A. Hardcastle, Jr., court appointed, Dallas, Tex., Geary, Brice, Barron & Stahl, Dallas, Tex., for defendant-appellant.

James R. Gough, Asst. U. S. Atty., Anthony J. P. Farris, U. S. Atty., Houston, Tex., for plaintiff-appellee; Ronald J. Blask, Atty., Dept. of Justice, Washington, D. C., of counsel.

Before JONES, BELL, and SIMPSON, Circuit Judges.

BELL, Circuit Judge:

This appeal is from a judgment of conviction entered on a jury verdict finding appellant guilty on two counts of an indictment charging him, respectively, with smuggling heroin hydrochloride into the United States and with unlawfully concealing and facilitating the transportation of the heroin, all in violation of 21 U.S.C.A. § 174. We affirm in part and vacate and remand in part.

Taking the view of the evidence most favorable to the government to support the verdict as is the rule, Glasser v. United States, 1942, 315 U.S. 60, 80, 62 S.Ct. 457, 86 L.Ed. 680, the following facts appear from the record. Appellant was indicted along with his brother and a friend. All three were addicted to heroin. The sequence of events leading up to the crime began in San Antonio. The three were drinking beer around the noon hour at an ice house when they decided to go to Laredo some two and one half hours away. It was appellant's idea although no definite reason appears for the trip. The trip was made in the brother's automobile with appellant to pay for the gas. About an hour after arriving in Laredo and while in a bar where they had been since arrival, appellant announced that he was going to Nuevo Laredo, Mexico — just across the border from Laredo to see an uncle. The other two participants refused to go because, as addicts, they would be required to register on crossing the border. See Title 18 U.S.C.A. § 1407. Appellant, who was required to register under § 1407 both as an addict and as a previous narcotic laws violator, advised them, in effect, that he did not mind registering.

The testimony from this point forward becomes a swearing contest, with the brother on the side of the government and with Alderete, the friend, taking substantially the position of appellant. As background for this posture of affairs, it is well to have in mind that Alderete testified after the court had directed a verdict of acquittal as to him for lack of evidence. The brother had pleaded guilty to another count of the indictment before trial and was a government witness.

Alderete and the brother are in agreement on the fact that a half hour or so after appellant's departure for Mexico on foot, they decided to visit Nuevo Laredo in the brother's automobile. Alderete denied having seen appellant while in Mexico. The brother, on the other hand, testified that they met appellant in Nuevo Laredo where he was in possession of a brown ball of heroin and that the heroin was placed under the dash of the brother's automobile by appellant. The brother testified that they left for the international bridge and that appellant was let out of the vehicle some four blocks from the bridge so that he might cross on foot and register. He testified that they planned to meet at a specified point in Laredo some three blocks from the bridge after all had crossed. The brother and Alderete returned in their automobile without event.

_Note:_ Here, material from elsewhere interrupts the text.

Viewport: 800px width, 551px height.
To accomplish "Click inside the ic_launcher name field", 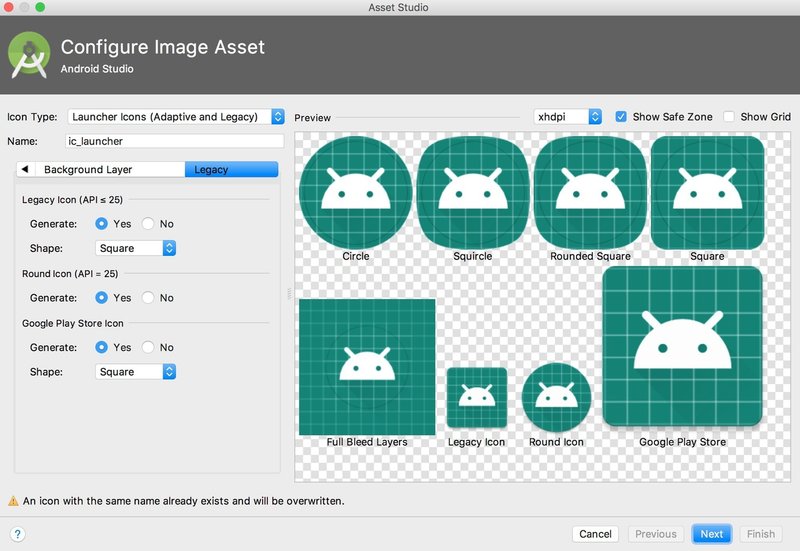I will point(174,141).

On the return crossing, appellant was searched by customs agents at the bridge. The testimony of a customs agent was that he had numerous needle marks on his arm at the time and blood on his handkerchief with the inference being that the blood came from his arm. Appellant stated to the customs agent that he was going to meet his uncle at his home on a certain street in Laredo. The agents knew that there was no residential area on the street at the particular place stated. These facts coupled with the additional fact that appellant spent less than two hours in Mexico aroused the suspicion of the agents and they arranged to follow appellant.

Appellant then met his brother and Alderete about three blocks from the bridge. They were sitting on a park bench and he gave a signal as he walked by them and continued walking. They got into the brother's automobile and appellant joined them in the automobile about a block away. They were stopped by the customs agents after traveling only a short distance — in fact, at the very next traffic light. They were searched for weapons on the spot. The automobile was taken the few blocks back to a search facility at the bridge and searched. The heroin in question was found in a defroster hose under the dash of the automobile.

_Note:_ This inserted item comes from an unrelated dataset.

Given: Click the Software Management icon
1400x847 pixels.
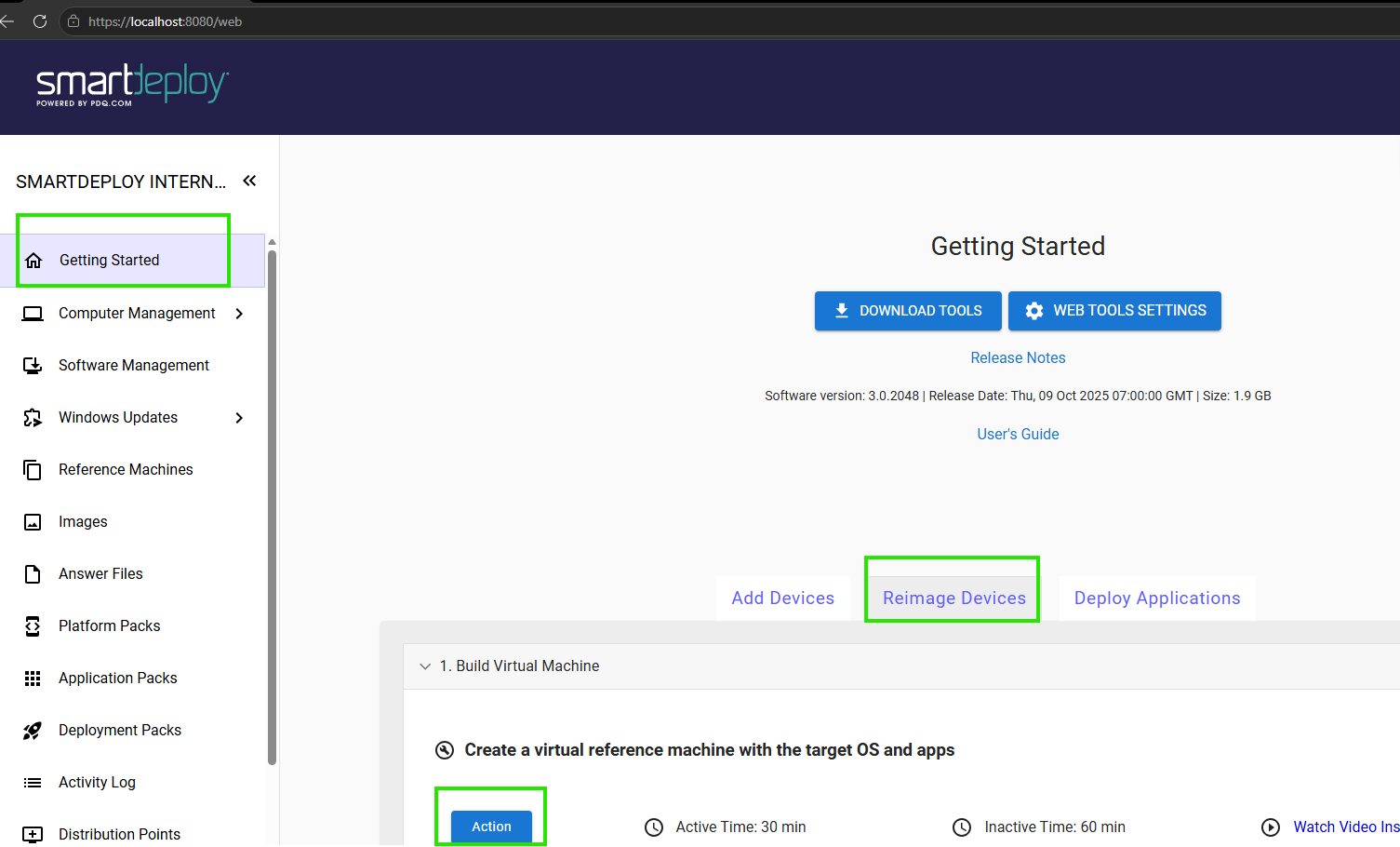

Turning now from the facts to the assignments of error, we will first dispose of those assignments which are without any merit whatever. The first of these is that the evidence was insufficient to support the verdict. The second has to do with claimed errors in the charge. The third is that appellant's conviction must be set aside on res judicata principles, i. e., the brother pleaded guilty to count three of the indictment which charged a purchase in violation of 26 U. S.C.A. § 4704. The argument is that the purchase necessarily took place in the United States and thus in some way barred the prosecution of appellant from smuggling, transportation and concealment. We are unable to perceive any basis for this attenuated argument inasmuch as there is no necessary conflict between what the brother admitted by his plea and the charges that remained against appellant.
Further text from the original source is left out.